Data resources, edits and nomenclature
We merged three large datasets as follows: Firstly, we accessed expression data drawn from massively parallel signature sequencing (MPSS) covering 182,719 tag signatures across 32 tissues . Tissues represented on the MPSS data included nine different central nervous system (CNS) areas (amygdale, caudate nucleus, cerebellum, corpus callosum, fetal brain, hypothalamus, thalamus, spinal cord, and pituitary gland) and 23 non-CNS organs (adrenal gland, bladder, bone marrow, heart, kidney, lung, mammary gland, pancreas, placenta, prostate, retina, salivary gland, small intestine, spleen, stomach, testis, thymus, thyroid, trachea, uterus, colon, monocytes and peripheral blood lymphocytes). A total of 18,677 unique genes were represented on the MPSS data and the number of expressed genes per tissue averaged 8,943 and ranged from 5,845 in pancreas to 12,267 in testis.
Secondly, we downloaded a set of 55,606 true positive interactions among 7,197 genes that were defined from functional studies . This interactions dataset was built including 2,788 confirmed, direct, physical protein-protein interactions derived from the Biomolecular Interaction Network Database (BIND; http://binddb.org) , 18,176 confirmed human protein interactions from the Human Protein Reference Database (HPRD; http://www.hprd.org/) , 22,012 direct functional interactions from the Kyoto Encyclopedia of Genes and Genomes (KEGG; http://www.genome.jp/kegg) , and 16,295 interactions derived from Reactome http://www.reactome.org.
Finally, we used the microarray expression results generated during the profiling of systemic inflammation across 44,924 probe sets  and from which 126,543 interactions among 7,090 genes were reported . The microarray experiment used 92 Affymetrix GeneChips (Affymetrix, Santa Clara, CA) to examine gene expression profiles in whole blood leukocytes immediately before and at 2, 4, 6, 9 and 24 h after intravenous administration of bacterial lipopolysaccharide (LPS) endotoxin to four healthy human subjects. For the control (placebo) data, four additional subjects were studied under identical conditions but without LPS administration.
For the present study, and to enable the merging of the three datasets, a number of edits were performed as follows: For the MPSS data, tags not expressed at more than 5 transcripts per million (tpm), in at least one tissue, were disregarded. The threshold of 5 tpm corresponds to the sensitivity of MPSS technology as claimed by the manufacturers and independently assessed in our laboratory . Also, when the same gene was represented by more than one MPSS tag, the reading from the most abundant tag, summed across all tissues, was assigned to that gene. Finally, for the true positive interactions and the inflammation datasets, interactions involving genes not surveyed in the MPSS data were also discarded.

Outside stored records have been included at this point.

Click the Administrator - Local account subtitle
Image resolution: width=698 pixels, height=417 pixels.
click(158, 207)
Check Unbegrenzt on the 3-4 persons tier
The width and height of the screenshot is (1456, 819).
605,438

These criteria resulted in 15,050 genes [see Additional file 1] of which 5,198 and 4,950 were included in the true positive interactions and the inflammation datasets, respectively, and with 2,499 genes in common. In addition, a total of 6,151 (41%) of the genes were associated with disease according to OMIM database  as of September 19, 2007; and with 1,445 of them defined as disease-causing (i.e., associated with either known disease phenotype or polymorphic sequence known).
Hereafter, we refer to DIS to indicate the 6,151 genes from our resulting dataset that are disease-associated according to OMIM, and to NDIS to indicate the remaining 8,899 non-disease-associated genes also according to OMIM. Similarly, we refer to INT (and NINT) to indicate genes in our dataset for which interactions have (and have not) been reported.
Data mining approaches
In order to further characterize the relationship existing between tissue specificity, gene connectivity and disease association, the 15,050 genes were classified as either TS or HK. To ensure that these two categories together represented the majority of the genes, we searched for category limits from either extreme of the distribution of the number of genes expressed in one, two, and up to 32 tissues, until equivalent categories were defined, cumulatively representing > 50% of the total number of genes. In doing so, there were 4,232 (28%) TS genes expressed in 1 to 4 tissues, and 4,006 (27%) HK genes expressed in more than 25 tissues. The remaining 6,812 (45%) genes were classified as non-specific (NS).
Finally, and in order to identify novel candidate genes impacting disease, we developed a guilt-by-association algorithm. Selection thresholds based on the average number of known interactions combined with the average proportion of DIS genes among their interactors were determined from DIS genes. These thresholds were then applied to genes in the NDIS category. Genes exceeding both thresholds were identified as likely disease-associated candidates.